Today is the feast of Corpus Christi. In English, we say the Body and Blood of Jesus Christ. We celebrate the most blessed sacrament. I was at Sacred heart in Pomona. And we had Eucharistic Prossession around the nieighborhood. It was absolutely beautiful. You can absolutely feel the devotion to Christ that this community had. We adore you Christ and we praise you for by your Holy Cross you have redeemed the world.Today’s readings truely show the presence of Our Lord in the Most precious Blood and Body of Jesus ChristIn the first reading Gen 14, 18-20, we read about a guy named Melchisedek. He is independent of the Levitical Priesthood, and is also a king of a place called Salem (Later to be called Jerusalem, no coincidences in the Bible). Jesus comes to us from this line of priesthood. We see this as very important, because it’s a foreshadowing to the Eucharist, and also bread and wine are offered to God. This fact is attested to in the book of Hebrews, as it compares Jesus the High Priest to Melchisedek. In the responsorial psalm, 110, 1-4, we read basically just like this an illusion to Christ’s priesthood. As it says, You are a priest forever in the order of Melchisedek. All Masses that are offered today come from this line of priesthood.In the 2nd reading we read from the letter of St.
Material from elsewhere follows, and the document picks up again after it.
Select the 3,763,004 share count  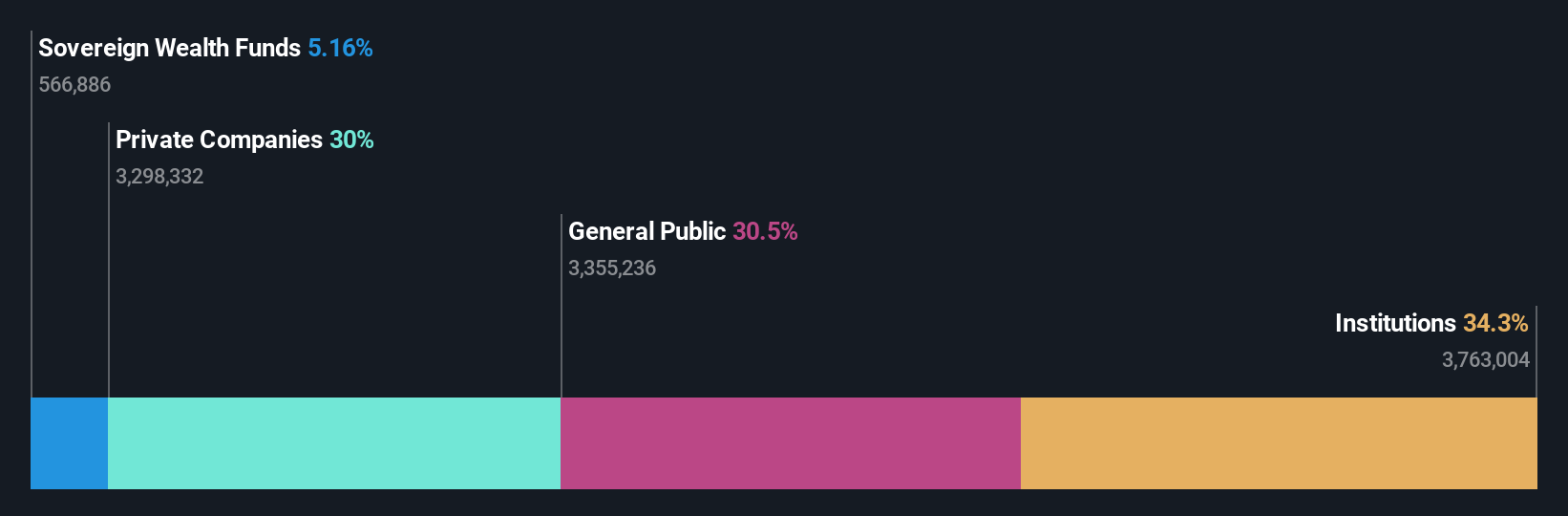click(x=1486, y=360)
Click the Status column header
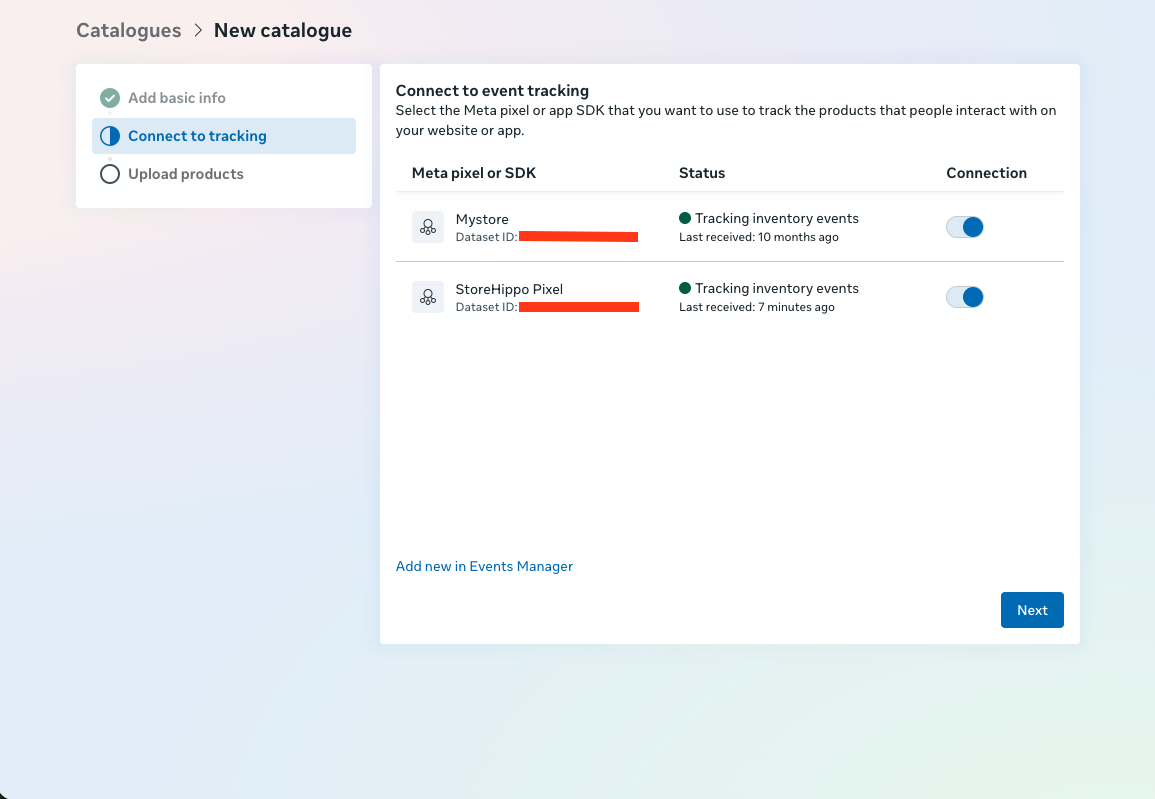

Paul to the Corinthians. 11, 23-26. We see the words of instiution used by St. Paul in his masses that he offered. The words of St. Paul were written before the Gospels. We see that St. Paul believes in the real presence of the Eucharist, and his community needed to have that emphisized to them :)! The belief in the real presnece is apostolic in nature. In the Gospel St. Luke 9, 11-17 we read about the multiplication of the loaves. This is foreshadowing of the Eucharist as we know. Interesting thing to note, the disciples at the end of St. Luke’s gospel (24) didn’t recognize Jesus’ company untill the broke the bread. (The Disciples recognized the real presence of the Lord)Today we had Eucharistic prosession. Which didn’t start till the 1100’s. However, it was great tos see the faith of the people of Sacred Heart in Pomona, singing Eucharistic prasies, and also on their knees in adoration and benediction. We are called to believe it because Jesus told us so :).The early Christians also beleived in the real presence of Jesus in the Most blessed Sacrament.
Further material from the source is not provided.